WHAT IS NEEDED — Please reproduce all of the data exactly as it appears, but skip the pictures.

GIVEN ENTRIES —
=== Section Start ===

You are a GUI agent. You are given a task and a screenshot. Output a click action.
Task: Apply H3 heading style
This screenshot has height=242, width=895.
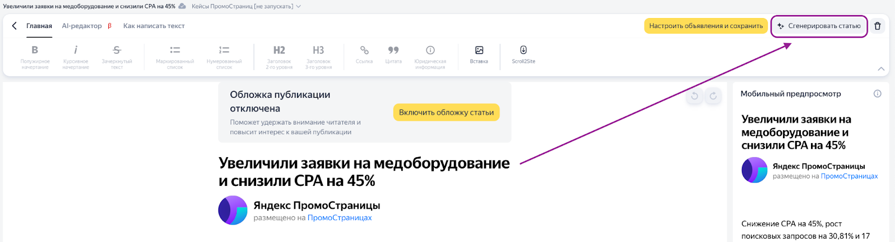pos(318,56)
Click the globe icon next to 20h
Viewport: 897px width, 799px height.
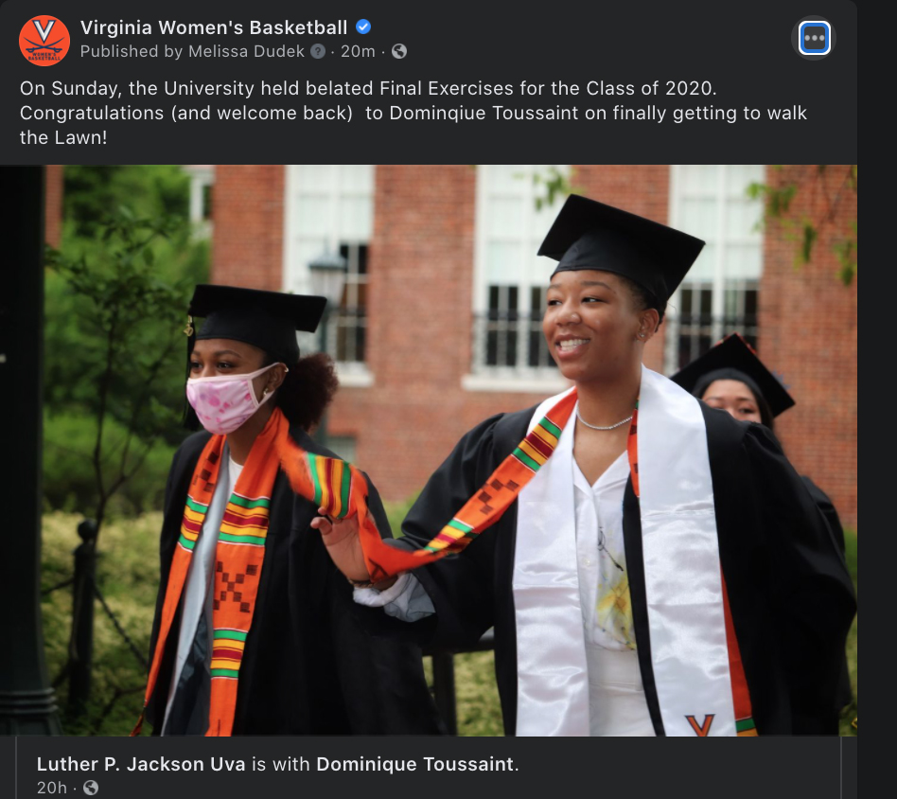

=== Section End ===

SOLUTION TO THIS EXERCISE —
You are a GUI agent. You are given a task and a screenshot. Output a click action.
Task: Apply H3 heading style
This screenshot has height=242, width=895.
pos(318,56)
Click the globe icon next to 20h
Viewport: 897px width, 799px height.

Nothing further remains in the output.